*EXCERPT PROVIDED:*

Re: cost and actual time

From: "Christopher Kings-Lynne" <chriskl(at)familyhealth(dot)com(dot)au>
To: "Manfred Koizar" <mkoi-pg(at)aon(dot)at>, "Chantal Ackermann" <chantal(dot)ackermann(at)biomax(dot)de>
Cc: "Josh Berkus" <josh(at)agliodbs(dot)com>, <pgsql-performance(at)postgresql(dot)org>, <tgl(at)sss(dot)pgh(dot)pa(dot)us>
Subject: Re: cost and actual time
Date: 2003-02-21 01:45:24
Message-ID: 07e301c2d94a$e6eec450$6500a8c0@fhp.internal
Views: Raw Message | Whole Thread | Download mbox | Resend email
Thread:
Lists: pgsql-performance

I nominate Manfred for support response award of the week!

Chris

----- Original Message -----
From: "Manfred Koizar" <mkoi-pg(at)aon(dot)at>
To: "Chantal Ackermann" <chantal(dot)ackermann(at)biomax(dot)de>
Cc: "Josh Berkus" <josh(at)agliodbs(dot)com>; <pgsql-performance(at)postgresql(dot)org>;
<tgl(at)sss(dot)pgh(dot)pa(dot)us>
Sent: Thursday, February 20, 2003 6:00 PM
Subject: Re: [PERFORM] cost and actual time

> On Wed, 19 Feb 2003 10:38:54 +0100, Chantal Ackermann
> <chantal(dot)ackermann(at)biomax(dot)de> wrote:
> >Nested Loop: 53508.86 msec
> >Merge Join: 113066.81 msec
> >Hash Join: 439344.44 msec
>
> Chantal,
>
> you might have reached the limit of what Postgres (or any other
> database?) can do for you with these data structures. Time for
> something completely different: Try calculating the counts in
> advance.
>
> CREATE TABLE occ_stat (
> did INT NOT NULL,
> gid INT NOT NULL,
> cnt INT NOT NULL
> ) WITHOUT OIDS;
>
> CREATE INDEX occ_stat_dg ON occ_stat(did, gid);
> CREATE INDEX occ_stat_gd ON occ_stat(gid, did);
>
> There is *no* UNIQUE constraint on (did, gid). You get the numbers
> you're after by
> SELECT did, sum(cnt) AS cnt
> FROM occ_stat
> WHERE gid = 'whatever'
> GROUP BY did
> ORDER BY cnt DESC;
>
> occ_stat is initially loaded by
>
> INSERT INTO occ_stat
> SELECT did, gid, count(*)
> FROM g_o INNER JOIN d_o ON (g_o.sid = d_o.sid)
> GROUP BY did, gid;
>
> Doing it in chunks
> WHERE sid BETWEEN a::bigint AND b::bigint
> might be faster.
>
> You have to block any INSERT/UPDATE/DELETE activity on d_o and g_o
> while you do the initial load. If it takes too long, see below for
> how to do it in the background; hopefully the load task will catch up
> some day :-)

*DATA LINES:*
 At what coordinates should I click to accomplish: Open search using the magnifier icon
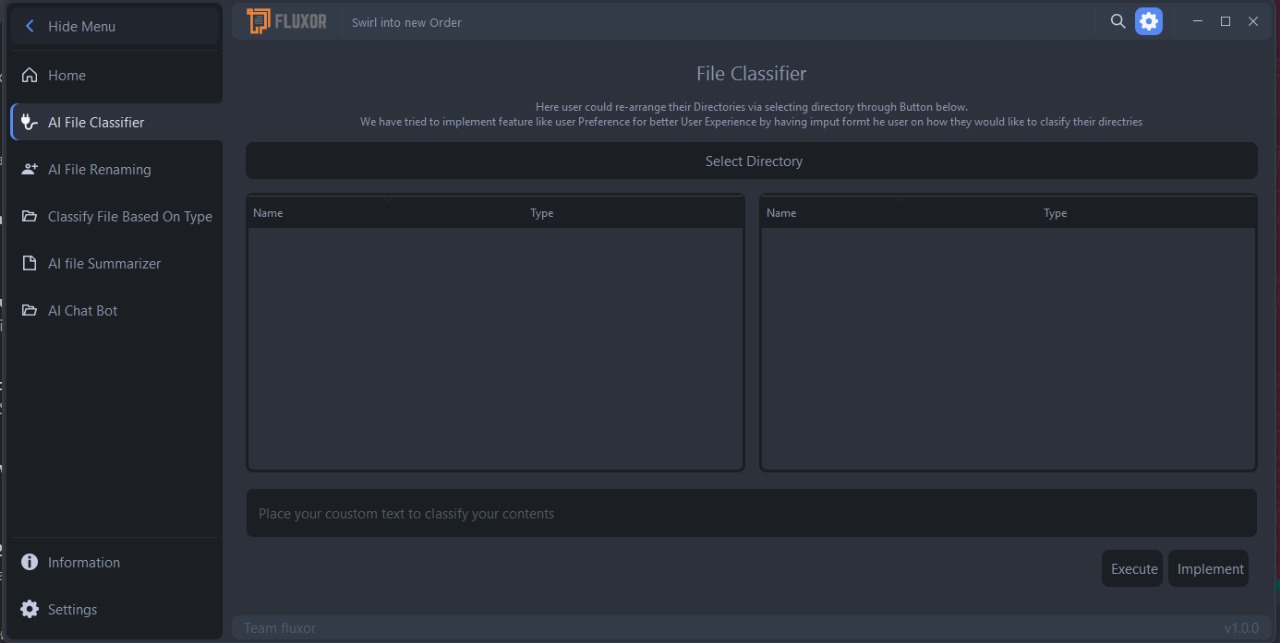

*PROBLEM TO SOLVE:* Continue the PostgreSQL mailing-list reply on precomputing join counts from the point where the text ends. The data has no connection to the PostgreSQL mailing-list reply on precomputing join counts.

*TASK OUTPUT:*
>
> Keeping occ_stat current:
>
> CREATE RULE d_o_i AS ON INSERT
> TO d_o DO (
> INSERT INTO occ_stat
> SELECT NEW.did, g_o.gid, 1
> FROM g_o
> WHERE g_o.sid = NEW.sid);
>
> CREATE RULE d_o_d AS ON DELETE
> TO d_o DO (
> INSERT INTO occ_stat
> SELECT OLD.did, g_o.gid, -1
> FROM g_o
> WHERE g_o.sid = OLD.sid);
>
> On UPDATE do both. Create a set of similar rules for g_o.
>
> These rules will create a lot of duplicates on (did, gid) in occ_stat.
> Updating existing rows and inserting only new combinations might seem
> obvious, but this method has concurrency problems (cf. the thread
> "Hard problem with concurrency" on -hackers). So occ_stat calls for
> reorganisation from time to time:
>
> BEGIN;
> SET TRANSACTION ISOLATION LEVEL SERIALIZABLE;
> CREATE TEMP TABLE t (did INT, gid INT, cnt INT) WITHOUT OIDS;
>
> INSERT INTO t
> SELECT did, gid, sum(cnt)
> FROM occ_stat
> GROUP BY did, gid
> HAVING count(*) > 1;
>
> DELETE FROM occ_stat
> WHERE t.did = occ_stat.did
> AND t.gid = occ_stat.gid;
>
> INSERT INTO occ_stat SELECT * FROM t;
>
> DROP TABLE t;
> COMMIT;
> VACUUM ANALYZE occ_stat; -- very important!!
>
> Now this should work, but the rules could kill INSERT/UPDATE/DELETE
> performance. Depending on your rate of modifications you might be
> forced to push the statistics calculation to the background.
>
> CREATE TABLE d_o_change (
> sid BIGINT NOT NULL,
> did INT NOT NULL,
> cnt INT NOT NULL
> ) WITHOUT OIDS;
>
> ... ON INSERT TO d_o DO (
> INSERT INTO d_o_change VALUES (NEW.sid, NEW.did, 1));
>
> ... ON DELETE TO d_o DO (
> INSERT INTO d_o_change VALUES (OLD.sid, OLD.did, -1));
>
> ... ON UPDATE TO d_o
> WHERE OLD.sid != NEW.sid OR OLD.did != NEW.did
> DO both
>
> And the same for g_o.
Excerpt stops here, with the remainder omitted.